| REQUEST |
Reproduce everything in the listing below from the line containing "Task: Focus the" down to the line containing "Looking at the screenshot, I should pos(145,247).", changing "GUI agent" to "screen agent" wherever it occurs and leaving everything else in those lines as it is.

| EXERCISE MATERIALS |
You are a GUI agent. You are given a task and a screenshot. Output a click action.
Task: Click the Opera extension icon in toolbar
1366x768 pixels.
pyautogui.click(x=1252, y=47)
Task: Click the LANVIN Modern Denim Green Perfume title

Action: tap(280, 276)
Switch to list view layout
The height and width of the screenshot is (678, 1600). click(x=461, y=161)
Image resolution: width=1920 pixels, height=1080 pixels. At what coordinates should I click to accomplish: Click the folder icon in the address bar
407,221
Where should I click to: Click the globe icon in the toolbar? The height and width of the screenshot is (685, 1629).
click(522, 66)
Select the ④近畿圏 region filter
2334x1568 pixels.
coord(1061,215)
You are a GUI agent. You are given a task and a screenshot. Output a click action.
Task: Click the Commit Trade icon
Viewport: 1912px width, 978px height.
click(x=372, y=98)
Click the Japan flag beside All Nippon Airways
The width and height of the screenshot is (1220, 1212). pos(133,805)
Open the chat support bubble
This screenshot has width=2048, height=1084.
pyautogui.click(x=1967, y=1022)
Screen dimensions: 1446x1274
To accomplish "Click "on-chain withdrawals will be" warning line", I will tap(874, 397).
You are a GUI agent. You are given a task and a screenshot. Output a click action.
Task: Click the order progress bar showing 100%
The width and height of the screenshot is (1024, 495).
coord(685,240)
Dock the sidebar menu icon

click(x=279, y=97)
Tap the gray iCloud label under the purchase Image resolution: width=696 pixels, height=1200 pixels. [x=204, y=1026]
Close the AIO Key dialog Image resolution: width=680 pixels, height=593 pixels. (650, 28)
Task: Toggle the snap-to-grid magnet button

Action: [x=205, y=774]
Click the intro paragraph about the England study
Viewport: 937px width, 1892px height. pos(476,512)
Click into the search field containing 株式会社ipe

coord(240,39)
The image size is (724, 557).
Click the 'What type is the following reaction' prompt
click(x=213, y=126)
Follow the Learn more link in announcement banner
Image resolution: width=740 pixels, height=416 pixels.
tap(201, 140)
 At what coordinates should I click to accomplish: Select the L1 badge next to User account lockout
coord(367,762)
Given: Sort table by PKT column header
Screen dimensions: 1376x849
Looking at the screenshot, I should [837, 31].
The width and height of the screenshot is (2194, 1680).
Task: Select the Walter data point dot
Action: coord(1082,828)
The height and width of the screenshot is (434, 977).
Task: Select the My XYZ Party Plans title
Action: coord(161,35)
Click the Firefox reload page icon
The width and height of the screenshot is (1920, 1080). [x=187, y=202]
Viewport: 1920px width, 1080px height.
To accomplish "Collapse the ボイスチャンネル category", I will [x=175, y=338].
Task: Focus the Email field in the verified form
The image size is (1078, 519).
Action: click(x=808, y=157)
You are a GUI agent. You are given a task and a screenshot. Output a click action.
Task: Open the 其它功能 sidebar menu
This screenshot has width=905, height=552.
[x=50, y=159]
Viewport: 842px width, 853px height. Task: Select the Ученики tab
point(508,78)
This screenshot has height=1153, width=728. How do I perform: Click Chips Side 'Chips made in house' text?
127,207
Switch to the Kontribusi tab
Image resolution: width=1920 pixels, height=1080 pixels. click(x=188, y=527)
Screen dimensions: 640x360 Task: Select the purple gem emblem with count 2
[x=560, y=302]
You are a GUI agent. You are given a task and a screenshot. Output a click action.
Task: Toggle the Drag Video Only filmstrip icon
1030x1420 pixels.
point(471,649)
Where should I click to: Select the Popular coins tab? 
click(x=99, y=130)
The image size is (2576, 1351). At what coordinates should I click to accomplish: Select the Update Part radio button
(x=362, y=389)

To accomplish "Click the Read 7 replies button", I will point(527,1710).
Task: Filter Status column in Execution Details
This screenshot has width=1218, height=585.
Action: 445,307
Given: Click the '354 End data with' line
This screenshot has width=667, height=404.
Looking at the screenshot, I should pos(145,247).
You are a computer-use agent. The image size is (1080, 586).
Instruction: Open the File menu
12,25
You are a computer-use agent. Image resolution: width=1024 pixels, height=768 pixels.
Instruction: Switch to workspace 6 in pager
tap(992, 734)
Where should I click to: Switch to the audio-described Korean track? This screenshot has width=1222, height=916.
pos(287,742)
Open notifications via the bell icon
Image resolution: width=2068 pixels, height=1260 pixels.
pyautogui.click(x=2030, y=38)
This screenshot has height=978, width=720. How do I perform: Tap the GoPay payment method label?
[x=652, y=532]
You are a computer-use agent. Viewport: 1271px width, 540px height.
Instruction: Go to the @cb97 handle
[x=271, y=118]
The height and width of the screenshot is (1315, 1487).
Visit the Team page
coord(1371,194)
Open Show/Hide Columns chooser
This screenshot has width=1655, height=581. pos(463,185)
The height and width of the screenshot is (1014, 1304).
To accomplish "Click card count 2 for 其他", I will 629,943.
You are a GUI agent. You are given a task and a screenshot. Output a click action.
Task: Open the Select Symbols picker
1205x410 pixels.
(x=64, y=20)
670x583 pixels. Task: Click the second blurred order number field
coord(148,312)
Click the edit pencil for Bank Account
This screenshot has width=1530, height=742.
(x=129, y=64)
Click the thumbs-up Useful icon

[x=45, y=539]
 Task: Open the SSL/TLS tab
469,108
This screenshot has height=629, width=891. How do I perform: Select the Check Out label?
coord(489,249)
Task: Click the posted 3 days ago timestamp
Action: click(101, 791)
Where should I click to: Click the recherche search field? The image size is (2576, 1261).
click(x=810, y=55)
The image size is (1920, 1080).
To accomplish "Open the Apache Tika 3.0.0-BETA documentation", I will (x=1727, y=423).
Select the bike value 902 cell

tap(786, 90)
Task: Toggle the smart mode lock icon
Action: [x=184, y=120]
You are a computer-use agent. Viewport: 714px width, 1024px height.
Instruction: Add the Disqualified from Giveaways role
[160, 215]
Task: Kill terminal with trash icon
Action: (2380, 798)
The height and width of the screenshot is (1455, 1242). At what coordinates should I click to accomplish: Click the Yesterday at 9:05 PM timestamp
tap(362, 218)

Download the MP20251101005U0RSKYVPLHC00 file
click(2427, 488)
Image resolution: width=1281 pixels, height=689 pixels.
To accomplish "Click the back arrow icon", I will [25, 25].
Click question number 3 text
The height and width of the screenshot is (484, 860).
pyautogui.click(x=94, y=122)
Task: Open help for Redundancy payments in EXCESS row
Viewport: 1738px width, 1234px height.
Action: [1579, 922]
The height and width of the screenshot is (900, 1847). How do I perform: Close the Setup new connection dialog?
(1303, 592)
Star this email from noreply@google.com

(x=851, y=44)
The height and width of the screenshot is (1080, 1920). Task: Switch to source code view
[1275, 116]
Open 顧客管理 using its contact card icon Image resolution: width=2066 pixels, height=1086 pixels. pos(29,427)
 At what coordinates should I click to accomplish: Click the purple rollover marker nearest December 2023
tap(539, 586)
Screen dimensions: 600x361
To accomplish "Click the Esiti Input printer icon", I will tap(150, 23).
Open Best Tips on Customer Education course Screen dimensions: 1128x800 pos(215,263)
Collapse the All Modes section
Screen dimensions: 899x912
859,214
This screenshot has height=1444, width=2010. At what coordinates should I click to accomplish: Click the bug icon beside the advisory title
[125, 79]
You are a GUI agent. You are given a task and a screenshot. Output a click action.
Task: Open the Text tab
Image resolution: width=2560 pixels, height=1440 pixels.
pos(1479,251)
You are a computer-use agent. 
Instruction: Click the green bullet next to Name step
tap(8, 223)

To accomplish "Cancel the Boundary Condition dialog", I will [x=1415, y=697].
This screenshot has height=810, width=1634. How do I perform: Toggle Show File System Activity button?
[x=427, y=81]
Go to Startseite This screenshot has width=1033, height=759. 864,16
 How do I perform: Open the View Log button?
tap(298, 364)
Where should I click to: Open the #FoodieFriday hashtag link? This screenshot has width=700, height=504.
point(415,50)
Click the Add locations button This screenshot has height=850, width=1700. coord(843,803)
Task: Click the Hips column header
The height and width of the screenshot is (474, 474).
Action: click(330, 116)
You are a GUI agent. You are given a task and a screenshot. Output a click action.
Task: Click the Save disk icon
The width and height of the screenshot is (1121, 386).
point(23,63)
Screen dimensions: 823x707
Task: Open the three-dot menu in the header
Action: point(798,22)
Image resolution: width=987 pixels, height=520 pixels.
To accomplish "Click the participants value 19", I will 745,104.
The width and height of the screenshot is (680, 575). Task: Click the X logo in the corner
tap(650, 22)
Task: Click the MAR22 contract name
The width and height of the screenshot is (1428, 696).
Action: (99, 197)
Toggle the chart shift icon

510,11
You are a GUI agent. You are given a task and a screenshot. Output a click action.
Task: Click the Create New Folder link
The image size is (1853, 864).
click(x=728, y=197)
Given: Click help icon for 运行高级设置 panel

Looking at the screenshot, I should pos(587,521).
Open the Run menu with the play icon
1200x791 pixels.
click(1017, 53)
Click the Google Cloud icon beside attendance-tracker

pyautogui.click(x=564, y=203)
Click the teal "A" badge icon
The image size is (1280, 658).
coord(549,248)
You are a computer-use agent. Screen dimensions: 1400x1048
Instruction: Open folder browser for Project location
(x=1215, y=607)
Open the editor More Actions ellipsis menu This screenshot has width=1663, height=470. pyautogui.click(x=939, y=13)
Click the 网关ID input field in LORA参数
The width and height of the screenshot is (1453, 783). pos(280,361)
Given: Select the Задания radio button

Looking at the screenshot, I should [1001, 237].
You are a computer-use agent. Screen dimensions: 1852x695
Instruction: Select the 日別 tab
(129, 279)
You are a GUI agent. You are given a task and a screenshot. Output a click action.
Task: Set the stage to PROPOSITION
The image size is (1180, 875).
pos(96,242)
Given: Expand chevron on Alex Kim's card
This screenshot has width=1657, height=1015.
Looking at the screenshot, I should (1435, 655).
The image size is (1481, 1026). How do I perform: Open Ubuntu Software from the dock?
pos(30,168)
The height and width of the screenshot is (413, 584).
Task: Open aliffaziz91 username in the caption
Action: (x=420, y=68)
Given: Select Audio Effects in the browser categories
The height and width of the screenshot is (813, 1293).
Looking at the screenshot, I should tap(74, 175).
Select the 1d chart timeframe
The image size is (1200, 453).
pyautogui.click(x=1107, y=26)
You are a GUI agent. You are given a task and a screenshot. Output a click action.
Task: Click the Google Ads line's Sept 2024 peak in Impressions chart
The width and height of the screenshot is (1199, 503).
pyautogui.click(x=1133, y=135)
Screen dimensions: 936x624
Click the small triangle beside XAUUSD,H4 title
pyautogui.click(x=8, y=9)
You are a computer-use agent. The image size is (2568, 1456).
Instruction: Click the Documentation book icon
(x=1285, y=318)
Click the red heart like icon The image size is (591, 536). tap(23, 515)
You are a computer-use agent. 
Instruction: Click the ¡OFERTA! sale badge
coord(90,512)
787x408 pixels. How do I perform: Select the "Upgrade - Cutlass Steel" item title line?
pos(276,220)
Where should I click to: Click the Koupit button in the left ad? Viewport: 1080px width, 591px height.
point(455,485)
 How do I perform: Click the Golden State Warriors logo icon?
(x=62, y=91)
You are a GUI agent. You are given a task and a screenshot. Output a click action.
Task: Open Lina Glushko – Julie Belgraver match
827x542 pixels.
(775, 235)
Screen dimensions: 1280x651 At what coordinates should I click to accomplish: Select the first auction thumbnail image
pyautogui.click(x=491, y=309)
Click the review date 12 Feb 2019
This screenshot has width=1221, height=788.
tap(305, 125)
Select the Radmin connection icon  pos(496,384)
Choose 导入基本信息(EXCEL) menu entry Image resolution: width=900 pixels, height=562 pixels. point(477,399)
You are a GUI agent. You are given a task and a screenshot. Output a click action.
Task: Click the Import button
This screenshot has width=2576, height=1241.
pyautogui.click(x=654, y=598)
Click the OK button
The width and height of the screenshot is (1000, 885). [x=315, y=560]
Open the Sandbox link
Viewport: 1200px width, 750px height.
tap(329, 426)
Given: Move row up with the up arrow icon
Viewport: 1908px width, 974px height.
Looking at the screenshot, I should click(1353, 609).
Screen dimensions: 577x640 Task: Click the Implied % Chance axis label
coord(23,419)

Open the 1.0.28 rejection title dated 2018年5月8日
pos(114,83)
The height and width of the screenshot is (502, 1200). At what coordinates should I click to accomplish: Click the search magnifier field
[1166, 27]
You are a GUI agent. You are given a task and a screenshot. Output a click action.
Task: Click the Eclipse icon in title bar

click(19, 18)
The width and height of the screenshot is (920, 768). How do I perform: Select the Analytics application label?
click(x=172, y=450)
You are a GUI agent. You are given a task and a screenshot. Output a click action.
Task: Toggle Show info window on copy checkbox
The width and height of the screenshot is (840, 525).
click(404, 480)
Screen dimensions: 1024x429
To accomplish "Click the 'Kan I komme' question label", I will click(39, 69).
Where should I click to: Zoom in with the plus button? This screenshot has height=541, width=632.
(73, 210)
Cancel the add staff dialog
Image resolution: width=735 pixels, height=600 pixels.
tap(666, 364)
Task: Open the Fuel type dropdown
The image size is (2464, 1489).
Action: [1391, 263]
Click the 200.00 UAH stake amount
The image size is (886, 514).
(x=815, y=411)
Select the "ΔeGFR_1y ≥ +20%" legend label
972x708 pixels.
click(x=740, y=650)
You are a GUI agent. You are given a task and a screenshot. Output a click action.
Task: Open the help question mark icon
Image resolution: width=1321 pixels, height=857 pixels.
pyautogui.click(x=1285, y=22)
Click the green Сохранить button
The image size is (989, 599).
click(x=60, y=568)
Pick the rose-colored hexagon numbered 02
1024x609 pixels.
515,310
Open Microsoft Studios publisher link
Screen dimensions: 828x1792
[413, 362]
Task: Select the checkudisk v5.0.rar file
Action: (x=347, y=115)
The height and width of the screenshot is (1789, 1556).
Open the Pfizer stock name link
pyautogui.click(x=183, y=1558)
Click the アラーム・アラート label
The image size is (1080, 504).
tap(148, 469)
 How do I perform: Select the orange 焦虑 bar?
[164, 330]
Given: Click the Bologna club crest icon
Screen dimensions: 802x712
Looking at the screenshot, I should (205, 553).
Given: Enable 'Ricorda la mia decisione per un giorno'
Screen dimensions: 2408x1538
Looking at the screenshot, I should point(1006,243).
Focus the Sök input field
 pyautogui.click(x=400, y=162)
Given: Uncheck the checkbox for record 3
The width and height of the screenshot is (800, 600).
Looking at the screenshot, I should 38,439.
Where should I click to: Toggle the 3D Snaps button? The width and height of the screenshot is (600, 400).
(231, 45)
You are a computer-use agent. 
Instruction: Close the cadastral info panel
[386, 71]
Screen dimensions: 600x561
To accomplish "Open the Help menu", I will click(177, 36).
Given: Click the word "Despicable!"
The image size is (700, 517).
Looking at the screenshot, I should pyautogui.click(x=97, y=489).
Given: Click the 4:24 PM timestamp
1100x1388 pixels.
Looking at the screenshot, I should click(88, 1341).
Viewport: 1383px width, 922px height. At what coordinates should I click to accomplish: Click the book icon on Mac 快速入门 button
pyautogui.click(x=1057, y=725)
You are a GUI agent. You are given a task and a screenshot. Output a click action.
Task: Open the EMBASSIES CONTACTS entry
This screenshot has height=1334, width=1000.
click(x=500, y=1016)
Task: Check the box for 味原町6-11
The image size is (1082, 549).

| TASK RESPONSE |
Task: Focus the Email field in the verified form
The image size is (1078, 519).
Action: click(x=808, y=157)
You are a screen agent. You are given a task and a screenshot. Output a click action.
Task: Open the 其它功能 sidebar menu
This screenshot has width=905, height=552.
[x=50, y=159]
Viewport: 842px width, 853px height. Task: Select the Ученики tab
point(508,78)
This screenshot has height=1153, width=728. How do I perform: Click Chips Side 'Chips made in house' text?
127,207
Switch to the Kontribusi tab
Image resolution: width=1920 pixels, height=1080 pixels. click(x=188, y=527)
Screen dimensions: 640x360 Task: Select the purple gem emblem with count 2
[x=560, y=302]
You are a screen agent. You are given a task and a screenshot. Output a click action.
Task: Toggle the Drag Video Only filmstrip icon
1030x1420 pixels.
point(471,649)
Where should I click to: Select the Popular coins tab? 
click(x=99, y=130)
The image size is (2576, 1351). At what coordinates should I click to accomplish: Select the Update Part radio button
(x=362, y=389)

To accomplish "Click the Read 7 replies button", I will point(527,1710).
Task: Filter Status column in Execution Details
This screenshot has width=1218, height=585.
Action: 445,307
Given: Click the '354 End data with' line
This screenshot has width=667, height=404.
Looking at the screenshot, I should pos(145,247).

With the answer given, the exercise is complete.